Provided entries »
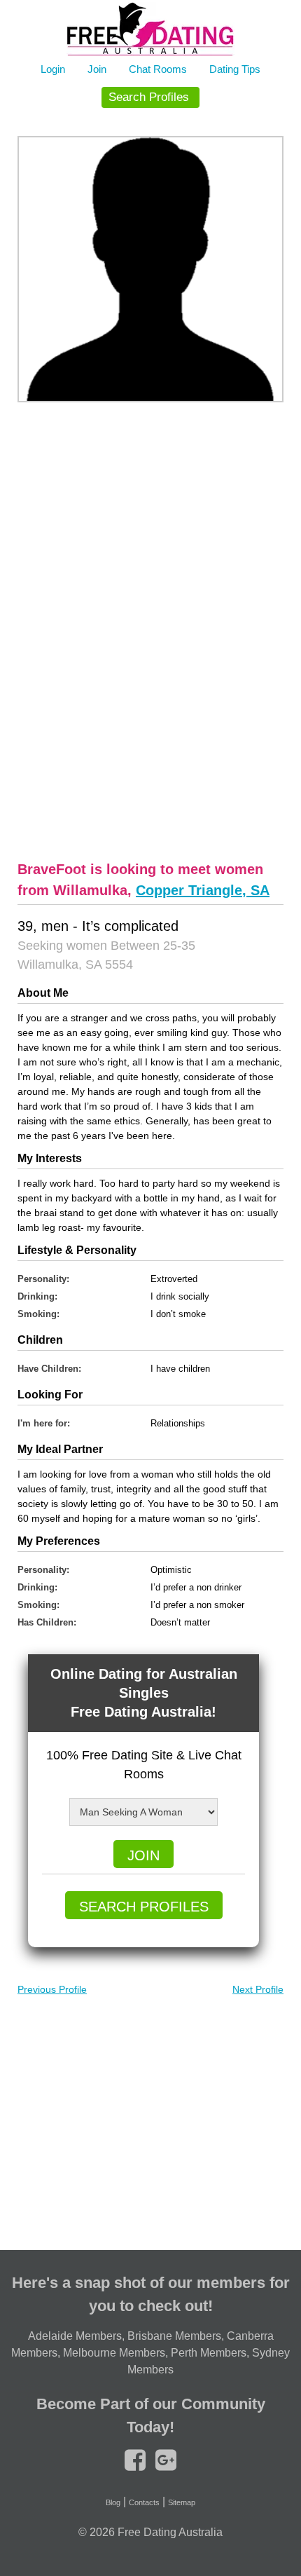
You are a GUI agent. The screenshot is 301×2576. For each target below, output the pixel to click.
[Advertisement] (150, 629)
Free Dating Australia (170, 2532)
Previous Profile (52, 1989)
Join (97, 69)
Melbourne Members (114, 2353)
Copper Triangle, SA (203, 890)
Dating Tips (234, 69)
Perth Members (208, 2353)
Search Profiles (148, 97)
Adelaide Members (75, 2336)
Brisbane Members (174, 2336)
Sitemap (181, 2502)
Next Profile (258, 1989)
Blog (113, 2502)
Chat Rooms (158, 69)
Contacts (144, 2502)
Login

Exercise details » Only the pictures stay out; the rest of the entries above must be written out exactly.

Response to this exercise »
You are a GUI agent. The screenshot is 301×2576. For each target below, output the pixel to click.
[Advertisement] (150, 629)
Free Dating Australia (170, 2532)
Previous Profile (52, 1989)
Join (97, 69)
Melbourne Members (114, 2353)
Copper Triangle, SA (203, 890)
Dating Tips (234, 69)
Perth Members (208, 2353)
Search Profiles (148, 97)
Adelaide Members (75, 2336)
Brisbane Members (174, 2336)
Sitemap (181, 2502)
Next Profile (258, 1989)
Blog (113, 2502)
Chat Rooms (158, 69)
Contacts (144, 2502)
Login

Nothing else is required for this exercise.